Siempre he creído que si uno no aprendió a jugar desde la secundaria —billar, cartas, dados, maquinitas; ese ritual de recreos y días de pinta donde algunos afinaban la puntería y otros afinaban la trampa— ya no lo aprenderá nunca. Pero la modernidad ofrece otro tipo de cautiverio: los casinos.
Quizá por eso observo con cierta reserva la propuesta legislativa sobre la ludopatía en México. Porque, si bien otra vez se presume buena intención en el Congreso, también vuelve a abrirse la posibilidad de que la iniciativa no avance en la Cámara de Diputados, frenada por los millonarios intereses de casinos, casas de apuesta y sus múltiples variantes en aplicaciones.
Vivimos en un país donde la apuesta se vendió como entretenimiento, donde el Gobierno recaudó, los empresarios celebraron y el daño quedó silenciado en las familias.
Alrededor de los ecosistemas formados por el ruido de las máquinas y las luces de neón se tejen historias de quienes han perdido el dinero de la renta, de la colegiatura o de los servicios bajo la hipnosis de ganarle a la casa, algo que casi nunca sucede.

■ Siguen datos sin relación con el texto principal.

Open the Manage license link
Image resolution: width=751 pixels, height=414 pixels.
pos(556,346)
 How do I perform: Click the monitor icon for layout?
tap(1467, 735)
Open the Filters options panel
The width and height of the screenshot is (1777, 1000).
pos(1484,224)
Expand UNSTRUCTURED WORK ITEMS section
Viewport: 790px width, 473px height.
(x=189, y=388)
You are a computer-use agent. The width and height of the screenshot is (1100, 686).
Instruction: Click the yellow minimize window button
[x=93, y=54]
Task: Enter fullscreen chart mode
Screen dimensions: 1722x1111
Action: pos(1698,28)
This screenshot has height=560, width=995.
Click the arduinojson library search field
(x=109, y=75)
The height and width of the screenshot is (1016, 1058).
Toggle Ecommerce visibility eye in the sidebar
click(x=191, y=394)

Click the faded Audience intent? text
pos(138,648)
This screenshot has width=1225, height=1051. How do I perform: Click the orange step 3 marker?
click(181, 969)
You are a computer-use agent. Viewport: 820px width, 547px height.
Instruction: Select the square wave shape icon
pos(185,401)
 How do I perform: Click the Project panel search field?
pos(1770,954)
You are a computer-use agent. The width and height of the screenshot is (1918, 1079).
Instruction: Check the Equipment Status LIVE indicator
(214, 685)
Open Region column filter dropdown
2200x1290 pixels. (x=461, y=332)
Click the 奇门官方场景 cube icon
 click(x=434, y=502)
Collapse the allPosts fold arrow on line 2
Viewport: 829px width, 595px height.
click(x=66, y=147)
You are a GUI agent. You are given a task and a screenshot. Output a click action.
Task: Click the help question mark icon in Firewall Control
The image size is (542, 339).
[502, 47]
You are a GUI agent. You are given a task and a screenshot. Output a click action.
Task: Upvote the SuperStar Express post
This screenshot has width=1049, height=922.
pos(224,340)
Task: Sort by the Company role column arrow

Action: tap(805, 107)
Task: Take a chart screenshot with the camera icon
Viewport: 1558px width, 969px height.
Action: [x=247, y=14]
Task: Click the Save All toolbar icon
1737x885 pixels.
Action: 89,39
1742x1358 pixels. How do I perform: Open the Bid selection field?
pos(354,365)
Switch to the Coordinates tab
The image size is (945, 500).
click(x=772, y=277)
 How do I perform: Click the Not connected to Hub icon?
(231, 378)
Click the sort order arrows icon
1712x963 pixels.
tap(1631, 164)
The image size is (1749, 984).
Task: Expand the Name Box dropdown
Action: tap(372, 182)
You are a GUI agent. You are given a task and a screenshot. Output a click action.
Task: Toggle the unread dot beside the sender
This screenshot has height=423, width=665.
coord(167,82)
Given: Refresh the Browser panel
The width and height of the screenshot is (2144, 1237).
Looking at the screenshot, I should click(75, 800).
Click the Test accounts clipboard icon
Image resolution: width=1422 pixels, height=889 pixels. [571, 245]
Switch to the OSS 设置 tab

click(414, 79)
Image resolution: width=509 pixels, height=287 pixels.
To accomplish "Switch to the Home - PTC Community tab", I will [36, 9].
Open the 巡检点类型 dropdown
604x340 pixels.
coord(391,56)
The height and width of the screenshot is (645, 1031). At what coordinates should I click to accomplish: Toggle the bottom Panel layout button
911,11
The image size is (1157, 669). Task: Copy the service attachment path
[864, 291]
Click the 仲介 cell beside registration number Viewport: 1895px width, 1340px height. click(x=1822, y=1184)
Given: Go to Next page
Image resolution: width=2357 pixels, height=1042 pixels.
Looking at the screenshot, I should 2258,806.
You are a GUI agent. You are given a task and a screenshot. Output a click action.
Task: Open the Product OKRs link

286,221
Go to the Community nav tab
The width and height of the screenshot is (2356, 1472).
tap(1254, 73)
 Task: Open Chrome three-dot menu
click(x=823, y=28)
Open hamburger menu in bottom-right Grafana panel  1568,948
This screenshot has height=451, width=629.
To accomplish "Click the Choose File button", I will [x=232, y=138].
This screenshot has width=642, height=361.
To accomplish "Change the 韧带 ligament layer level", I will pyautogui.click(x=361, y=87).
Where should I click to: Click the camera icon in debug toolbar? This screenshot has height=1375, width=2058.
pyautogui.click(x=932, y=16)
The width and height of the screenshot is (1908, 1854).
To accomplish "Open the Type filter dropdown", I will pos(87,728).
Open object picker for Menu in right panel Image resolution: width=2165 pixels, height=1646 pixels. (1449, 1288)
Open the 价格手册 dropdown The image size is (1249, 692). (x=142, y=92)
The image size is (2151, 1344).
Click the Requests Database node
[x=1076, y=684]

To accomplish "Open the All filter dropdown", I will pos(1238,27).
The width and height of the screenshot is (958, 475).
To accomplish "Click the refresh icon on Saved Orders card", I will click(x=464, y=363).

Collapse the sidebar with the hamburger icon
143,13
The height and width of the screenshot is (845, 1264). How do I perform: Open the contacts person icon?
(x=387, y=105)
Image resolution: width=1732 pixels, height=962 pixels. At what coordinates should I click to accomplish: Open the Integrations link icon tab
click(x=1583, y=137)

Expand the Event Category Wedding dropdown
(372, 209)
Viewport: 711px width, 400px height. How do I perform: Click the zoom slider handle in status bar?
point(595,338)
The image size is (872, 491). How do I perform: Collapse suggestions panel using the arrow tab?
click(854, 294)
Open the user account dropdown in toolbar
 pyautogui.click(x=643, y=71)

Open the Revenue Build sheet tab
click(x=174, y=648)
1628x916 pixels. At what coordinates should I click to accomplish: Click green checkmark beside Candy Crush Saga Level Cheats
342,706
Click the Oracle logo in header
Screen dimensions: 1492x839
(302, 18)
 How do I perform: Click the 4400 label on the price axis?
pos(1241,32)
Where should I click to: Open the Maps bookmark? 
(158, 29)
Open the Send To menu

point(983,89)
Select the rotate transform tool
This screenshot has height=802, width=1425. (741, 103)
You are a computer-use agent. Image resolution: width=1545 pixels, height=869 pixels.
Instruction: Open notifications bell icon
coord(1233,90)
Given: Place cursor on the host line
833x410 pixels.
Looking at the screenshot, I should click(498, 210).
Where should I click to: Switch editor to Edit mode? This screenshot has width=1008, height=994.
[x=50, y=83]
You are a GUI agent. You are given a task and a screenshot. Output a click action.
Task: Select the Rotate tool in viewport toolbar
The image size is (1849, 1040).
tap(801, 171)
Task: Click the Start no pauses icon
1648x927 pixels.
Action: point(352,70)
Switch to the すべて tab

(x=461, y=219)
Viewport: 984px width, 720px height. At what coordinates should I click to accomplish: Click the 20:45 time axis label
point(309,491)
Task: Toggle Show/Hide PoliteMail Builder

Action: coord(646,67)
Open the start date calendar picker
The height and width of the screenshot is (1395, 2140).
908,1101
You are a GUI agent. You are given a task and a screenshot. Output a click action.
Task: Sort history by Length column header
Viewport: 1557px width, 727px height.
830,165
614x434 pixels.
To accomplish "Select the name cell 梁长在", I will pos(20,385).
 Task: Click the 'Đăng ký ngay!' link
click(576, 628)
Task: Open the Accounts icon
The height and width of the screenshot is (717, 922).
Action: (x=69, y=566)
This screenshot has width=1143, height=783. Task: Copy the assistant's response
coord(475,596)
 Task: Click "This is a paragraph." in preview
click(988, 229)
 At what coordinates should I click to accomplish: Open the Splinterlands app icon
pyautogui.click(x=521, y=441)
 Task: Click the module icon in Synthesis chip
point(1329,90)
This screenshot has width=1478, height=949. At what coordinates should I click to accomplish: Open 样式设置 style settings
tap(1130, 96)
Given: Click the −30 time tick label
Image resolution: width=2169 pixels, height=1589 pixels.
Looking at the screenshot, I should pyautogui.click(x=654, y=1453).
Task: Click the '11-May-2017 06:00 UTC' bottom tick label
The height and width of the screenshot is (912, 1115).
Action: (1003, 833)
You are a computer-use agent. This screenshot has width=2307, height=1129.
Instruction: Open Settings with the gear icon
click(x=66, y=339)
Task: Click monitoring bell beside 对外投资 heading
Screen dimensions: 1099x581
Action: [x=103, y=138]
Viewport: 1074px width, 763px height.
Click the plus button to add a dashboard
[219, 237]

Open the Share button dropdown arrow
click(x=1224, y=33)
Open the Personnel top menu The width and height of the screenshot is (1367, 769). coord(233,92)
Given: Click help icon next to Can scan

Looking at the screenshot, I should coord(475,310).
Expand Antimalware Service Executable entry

Hoy se empuja una iniciativa para reconocer la ludopatía como un problema de salud pública. Y aunque suena justa, también suena tardía. México permitió que la adicción creciera mientras todos jugaban: los casinos, los permisos sospechosos, las plataformas en línea, los paraísos digitales donde nadie pide identificación y todos prometen fortuna instantánea.
La discusión se vuelve aún más punzante cuando uno recuerda que el negocio del juego jamás ha sido territorio inocente. Ahí está el caso de Raúl Rocha, dueño del Casino Royale —la tragedia de 2011 con 52 muertos aún arde en la memoria— y luego operador de Miss Universo. Su trayectoria es una postal incómoda: la frontera entre poder político, dinero y apuestas es tan delgada que a veces parece inexistente.
La iniciativa actual busca elevar la ludopatía a “materia de salubridad general” y obligar al Estado a diagnosticar, tratar y prevenir esta adicción. Suena bien… pero también cuestiona algo mayor: ¿estarán dispuestos el gobierno morenista a tocar uno de los negocios más rentables, más oscuros y más protegidos del país?.
Porque regular no es sólo legislar; es renunciar a ingresos, romper pactos y apagar máquinas que alimentan a muchos.
Y ahí es donde siempre tiembla la voluntad política.